- _OBJECTIVE_:
In the review of the documentary Love Me, how much does each message on the featured site cost?

- _GIVEN PASSAGE_:
□ □ □ □
#881: Watch Love Me

28 Mar

Whenever I watch or read or hear something about mail order brides, I think the situation is creepy. It’s for middle-aged (and above) men who don’t want to put the effort into working on a relationship and would prefer to pay for the appearance of happiness.

Watching Love Me made me question my preconceived notions.

There was still creepiness, of course.

The 6-or-so men followed in this documentary were still men, after all, who had decided it was easier or preferable to pay thousands of dollars (each incoming or outgoing message on the featured site costs $10) for the chance at a life with a foreign woman than put in a little work in their home country. And I did question whether they really thought it was their last option, particularly for the guy whose female bartender confirmed there were hardly any women in his small town. It seems obvious that traveling 50-100 miles outside of your little hometown to attend an activity or go to a bar in a neighboring city would be far more cost effective and less hassle than spending thousands of dollars on a “romance tour” to the Ukraine.

But hey, maybe he really did think that was his best bet.

To the guy who noted that he was overweight before he sat down to film some B-roll of him playing a virtual reality game, maybe it really did seem easier to meet someone who doesn’t speak English than take a chance at being turned down yet again by American women who understand what he’s saying.

Because the film showed men who got scammed through the system–one who got married before the woman admitted she wanted nothing to do with him, one who got visited by a collections officer while visiting the woman’s apartment in the Ukraine and then concluded things “might” not be right, and one who found out the woman he’d thought he was communicating with for months had no knowledge of him–I was more apt to sympathize with these poor guys.
□ □ □ □
- _PROVIDED DATA_:
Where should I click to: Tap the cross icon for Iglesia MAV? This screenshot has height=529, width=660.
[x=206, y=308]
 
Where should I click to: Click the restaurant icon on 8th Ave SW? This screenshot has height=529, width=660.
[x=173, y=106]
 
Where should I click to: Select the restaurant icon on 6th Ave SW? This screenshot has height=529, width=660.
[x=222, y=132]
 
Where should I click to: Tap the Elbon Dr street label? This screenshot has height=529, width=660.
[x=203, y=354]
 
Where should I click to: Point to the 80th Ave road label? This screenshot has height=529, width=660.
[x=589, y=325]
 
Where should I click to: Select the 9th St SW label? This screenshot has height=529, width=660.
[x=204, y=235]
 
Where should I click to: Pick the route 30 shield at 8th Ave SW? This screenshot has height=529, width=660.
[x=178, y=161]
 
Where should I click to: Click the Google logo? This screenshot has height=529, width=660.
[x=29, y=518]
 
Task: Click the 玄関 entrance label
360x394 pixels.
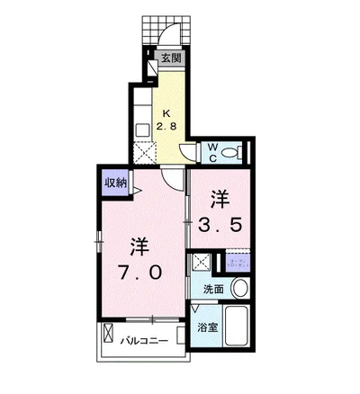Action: (171, 58)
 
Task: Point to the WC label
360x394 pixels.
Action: (212, 151)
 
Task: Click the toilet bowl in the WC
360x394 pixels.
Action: (232, 153)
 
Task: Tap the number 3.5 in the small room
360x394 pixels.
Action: (224, 225)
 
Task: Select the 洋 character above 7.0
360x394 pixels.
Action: (137, 246)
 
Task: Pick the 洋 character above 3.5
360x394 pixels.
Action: (221, 198)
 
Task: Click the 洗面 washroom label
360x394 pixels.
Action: (212, 289)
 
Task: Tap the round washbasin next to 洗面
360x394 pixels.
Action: (239, 289)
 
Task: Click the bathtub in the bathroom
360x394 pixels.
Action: (239, 325)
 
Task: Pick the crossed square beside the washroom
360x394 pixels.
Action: (200, 264)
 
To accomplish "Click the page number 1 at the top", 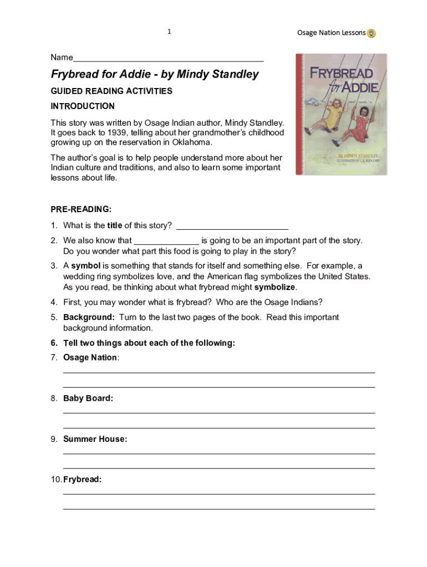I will (x=169, y=32).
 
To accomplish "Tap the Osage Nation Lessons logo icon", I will (x=372, y=33).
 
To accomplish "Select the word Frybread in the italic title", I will (x=74, y=74).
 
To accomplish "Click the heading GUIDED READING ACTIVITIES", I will (x=111, y=91).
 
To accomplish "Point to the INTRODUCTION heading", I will (x=83, y=106).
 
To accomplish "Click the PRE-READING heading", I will (x=81, y=209).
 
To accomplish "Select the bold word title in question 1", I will (x=115, y=225).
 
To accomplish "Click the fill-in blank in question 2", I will (x=166, y=241).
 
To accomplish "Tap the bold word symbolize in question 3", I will (x=274, y=287).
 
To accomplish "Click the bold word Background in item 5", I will (x=89, y=317).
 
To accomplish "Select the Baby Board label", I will (x=88, y=398).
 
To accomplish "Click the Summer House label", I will (x=95, y=439).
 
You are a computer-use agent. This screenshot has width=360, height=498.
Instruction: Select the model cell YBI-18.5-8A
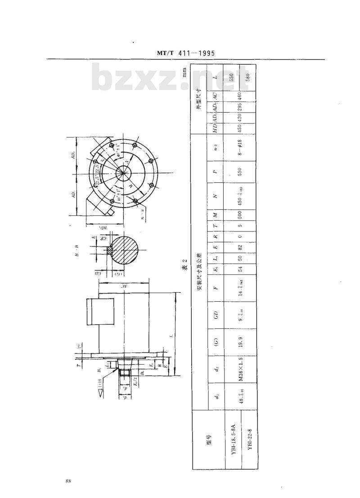click(x=233, y=439)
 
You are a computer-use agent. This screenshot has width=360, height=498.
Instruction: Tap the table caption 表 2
click(x=184, y=269)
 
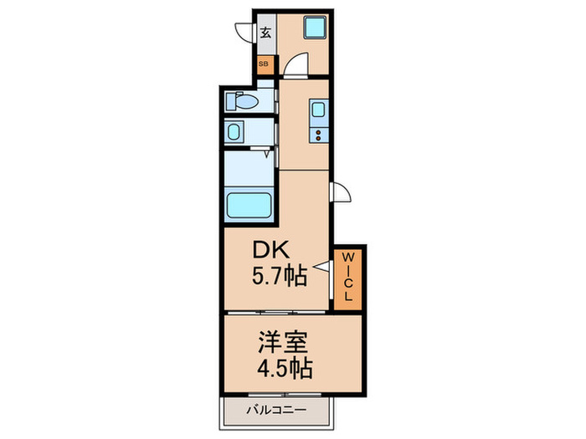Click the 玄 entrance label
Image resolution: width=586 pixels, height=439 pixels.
[265, 33]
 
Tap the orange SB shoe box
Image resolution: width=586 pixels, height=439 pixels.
[264, 64]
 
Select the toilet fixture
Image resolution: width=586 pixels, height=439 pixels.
[242, 101]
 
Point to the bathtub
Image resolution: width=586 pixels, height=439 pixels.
[248, 205]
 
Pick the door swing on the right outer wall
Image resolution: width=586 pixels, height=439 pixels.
[342, 192]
□ □ □ □
- _EXERCISE SOLUTION_:
Each incoming or outgoing message costs $10.